Todo ser humano es testigo. Desde los primeros años de vida, cuando los y las pequeñas empiezan a interrelacionarse con sus semejantes y con la Naturaleza ad integrum, es decir, con animales y plantas, los niños se convierten en testigos y testigas (no deja de sorprender la estrechez de nuestro diccionario: sus incontables entradas no incluyen la voz testiga). Convertirse en observador y atestiguar es un acto inconsciente: mirar, escuchar, leer y conversar son recursos cotidianos cuyo alcance dota al ser humano de elementos para emitir juicios, para dudar y cuestionar. Ser viandante y no detenerse es inadecuado. Detenerse y atestiguar es necesario.
Los tiempos actuales deberían impedir el silencio; deberían, asimismo, evitarla reproducción de sucesos pasados como sucedió en las incontables guerras y genocidios del siglo XX donde las frases, “no sabía”, “no me enteré”, “nadie me lo dijo” inmunizaban a las personas por no haberse enterado de lo que sabían, pero preferían obviar por temor, incapacidad, complicidad o por falta de integridad. Hoy casi nadie tiene la capacidad de escaparse. La multiplicación de cámaras por doquier impide ocultarse. Dicha multiplicación, sobre todo en países ricos, crece en forma exponencial, a lo cual deben agregarse los drones de las mismas naciones cuyo leitmotiv es vigilar los sucesos donde sus políticas “dicten hacerlo”, aunque fracasen, léase Putin antes del inicio de su barbarie.
Ni las personas ni las sociedades ni los mundos —hablar de un mundo en singular es erróneo—, tienen la posibilidad de escapar y soslayar la realidad: todos somos testigos. La lista es interminable. Inicio con el pequeño de seis años en Estados Unidos que le disparó a su maestra, continúo con las imágenes en las redes de pseudo humanos maltratando animales o golpeando a ancianos, prosigo con las muertes de africanos en las costas europeas y con los mexicanos y centroamericanos que mueren o son encaminados hacia el final en los desiertos estadounidenses por trumpianos desalmados, sin obviar los asesinatos por la policía estadounidense de sus compatriotas, la mayoría negros; para terminar sin terminar, el listado es enorme, enfatizo la vigilancia 24 horas al día, siete días cada semana y 365 días al año, incluyendo días festivos, de la cual todos somos partícipes y víctimas. Individuos, comunidades y naciones dejan de ser espectadores cuando las imágenes obligan. George Orwell, como se sabe anticipó, en sus novelas la vigilancia que ahora padecemos.

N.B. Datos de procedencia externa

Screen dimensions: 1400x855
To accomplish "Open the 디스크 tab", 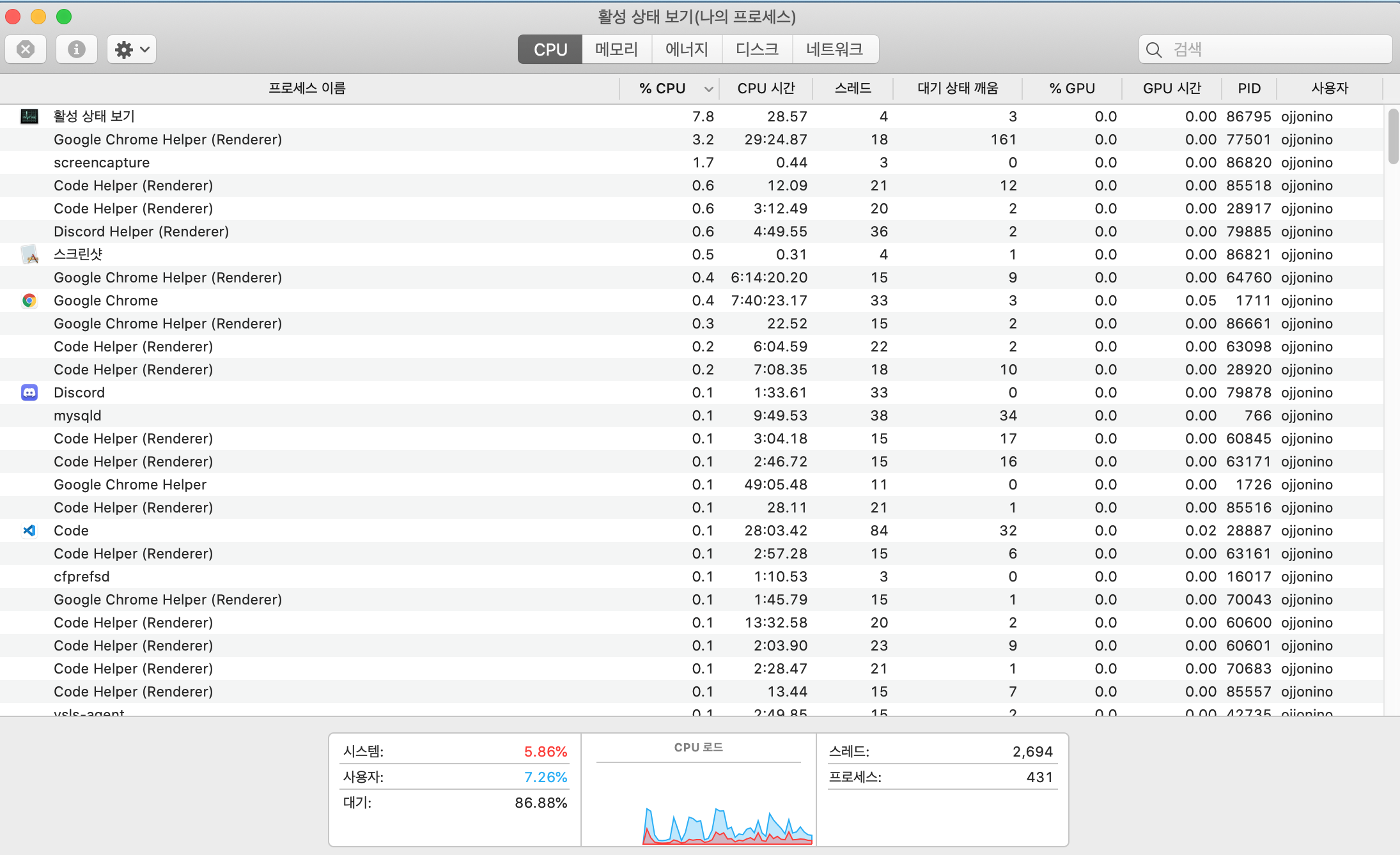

Ser testigo debería ser una suerte de oficio. Dotar a los pequeños de información pertinente sobre los significados del término atestiguar sería provechoso. En latín hay dos palabras para referirse a testigo. La primera, testis, es la raíz del término testigo y significa, etimológicamente, aquel que se sitúa como tercero en un proceso o en un litigio entre dos contendientes. La segunda, superstes, hace referencia al que ha vivido una determinada realidad y ha pasado hasta el final por un acontecimiento y está en condiciones de ofrecer un testimonio sobre él. La segunda definición, “…ofrecer un testimonio sobre él” es el meollo de este escrito.
La humanidad nunca ha tenido tanta información como sucede en la actualidad. Mucha de ella la observamos in vivo. Aunque no toda la información informa, i.e., noticias falsas, desprenderse y obviarla es una posibilidad. Escucharla y comprometerse es otra opción. No importa tanto la situación social y económica del observador sino su formación y la ética con la cual se rige. La realidad, lo sabemos, la Corte Internacional de Justicia es un ejemplo, podría ser menos cruda y menos mortífera si hubiesen más superstes, apoyados por sociedad y Estado. Hace falta una gran novela, donde cada ser humano sea testigo de sí mismo y testigo de otro ser humano.